__Problem statement__: Read the listing below and copy out each line where the word "Prețul" occurs.
══ Exercise materials
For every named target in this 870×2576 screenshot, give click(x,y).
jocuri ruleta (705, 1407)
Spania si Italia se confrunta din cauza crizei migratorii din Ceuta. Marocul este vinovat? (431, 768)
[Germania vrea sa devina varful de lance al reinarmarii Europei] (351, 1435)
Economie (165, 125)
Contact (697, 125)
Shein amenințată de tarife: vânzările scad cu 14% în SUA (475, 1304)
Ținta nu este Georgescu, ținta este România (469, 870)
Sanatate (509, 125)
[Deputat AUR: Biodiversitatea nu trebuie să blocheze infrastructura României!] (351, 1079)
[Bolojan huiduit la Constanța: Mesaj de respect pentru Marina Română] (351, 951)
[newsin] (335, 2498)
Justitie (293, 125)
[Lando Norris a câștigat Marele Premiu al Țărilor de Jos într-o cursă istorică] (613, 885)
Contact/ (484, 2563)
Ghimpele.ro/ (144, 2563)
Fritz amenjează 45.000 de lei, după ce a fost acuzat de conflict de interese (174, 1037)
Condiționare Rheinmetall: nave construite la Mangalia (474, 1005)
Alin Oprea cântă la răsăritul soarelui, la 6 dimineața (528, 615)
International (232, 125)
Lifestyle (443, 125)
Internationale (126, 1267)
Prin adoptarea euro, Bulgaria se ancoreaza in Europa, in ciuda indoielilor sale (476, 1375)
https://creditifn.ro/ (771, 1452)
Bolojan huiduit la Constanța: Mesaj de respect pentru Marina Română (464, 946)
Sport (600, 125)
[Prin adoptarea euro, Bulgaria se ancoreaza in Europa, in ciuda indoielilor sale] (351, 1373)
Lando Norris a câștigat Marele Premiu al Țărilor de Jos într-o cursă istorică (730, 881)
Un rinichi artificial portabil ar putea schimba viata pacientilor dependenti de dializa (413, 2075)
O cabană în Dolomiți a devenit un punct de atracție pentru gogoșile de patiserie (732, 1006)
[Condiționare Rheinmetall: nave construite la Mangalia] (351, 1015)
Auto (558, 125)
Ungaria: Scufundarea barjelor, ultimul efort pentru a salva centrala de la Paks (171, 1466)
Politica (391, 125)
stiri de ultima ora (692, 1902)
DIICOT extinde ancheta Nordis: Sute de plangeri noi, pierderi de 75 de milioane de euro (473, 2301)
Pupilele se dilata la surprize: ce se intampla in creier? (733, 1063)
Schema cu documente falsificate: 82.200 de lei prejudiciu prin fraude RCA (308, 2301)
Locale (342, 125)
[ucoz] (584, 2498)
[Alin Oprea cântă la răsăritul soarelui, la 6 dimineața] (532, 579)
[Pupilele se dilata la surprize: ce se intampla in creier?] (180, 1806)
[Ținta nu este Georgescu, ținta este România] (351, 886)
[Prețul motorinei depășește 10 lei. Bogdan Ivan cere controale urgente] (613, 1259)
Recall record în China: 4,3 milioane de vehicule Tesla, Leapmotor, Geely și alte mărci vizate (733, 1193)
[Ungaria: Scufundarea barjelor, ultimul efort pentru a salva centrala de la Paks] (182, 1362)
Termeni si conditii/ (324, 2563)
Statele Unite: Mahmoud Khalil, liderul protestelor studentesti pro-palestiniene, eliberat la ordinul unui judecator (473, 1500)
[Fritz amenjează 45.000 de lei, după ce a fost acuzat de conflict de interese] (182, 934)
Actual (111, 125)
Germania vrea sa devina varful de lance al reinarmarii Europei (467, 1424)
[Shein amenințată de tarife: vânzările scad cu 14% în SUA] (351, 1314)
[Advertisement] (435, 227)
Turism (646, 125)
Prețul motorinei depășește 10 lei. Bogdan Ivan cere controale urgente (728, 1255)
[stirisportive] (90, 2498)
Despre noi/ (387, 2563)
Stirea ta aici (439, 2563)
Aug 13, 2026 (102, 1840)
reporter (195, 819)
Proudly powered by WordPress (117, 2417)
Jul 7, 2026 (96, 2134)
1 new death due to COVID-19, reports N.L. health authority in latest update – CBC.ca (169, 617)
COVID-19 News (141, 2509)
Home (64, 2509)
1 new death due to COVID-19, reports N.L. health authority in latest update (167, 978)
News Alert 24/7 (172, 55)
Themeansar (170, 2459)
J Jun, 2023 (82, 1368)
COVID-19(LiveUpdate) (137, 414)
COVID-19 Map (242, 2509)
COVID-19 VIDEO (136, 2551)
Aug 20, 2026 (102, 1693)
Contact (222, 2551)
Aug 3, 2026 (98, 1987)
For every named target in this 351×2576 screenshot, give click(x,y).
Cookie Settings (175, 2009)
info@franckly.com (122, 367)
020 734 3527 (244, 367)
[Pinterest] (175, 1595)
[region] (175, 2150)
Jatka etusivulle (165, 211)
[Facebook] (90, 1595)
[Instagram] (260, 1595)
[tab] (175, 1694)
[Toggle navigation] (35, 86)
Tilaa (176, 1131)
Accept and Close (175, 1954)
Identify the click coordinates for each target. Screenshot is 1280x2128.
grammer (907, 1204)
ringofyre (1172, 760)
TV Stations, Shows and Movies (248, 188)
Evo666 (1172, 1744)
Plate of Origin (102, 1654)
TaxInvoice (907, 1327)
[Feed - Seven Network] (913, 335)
════
__Reply to the exercise__:
[Prețul motorinei depășește 10 lei. Bogdan Ivan cere controale urgente] (613, 1259)
Prețul motorinei depășește 10 lei. Bogdan Ivan cere controale urgente (728, 1255)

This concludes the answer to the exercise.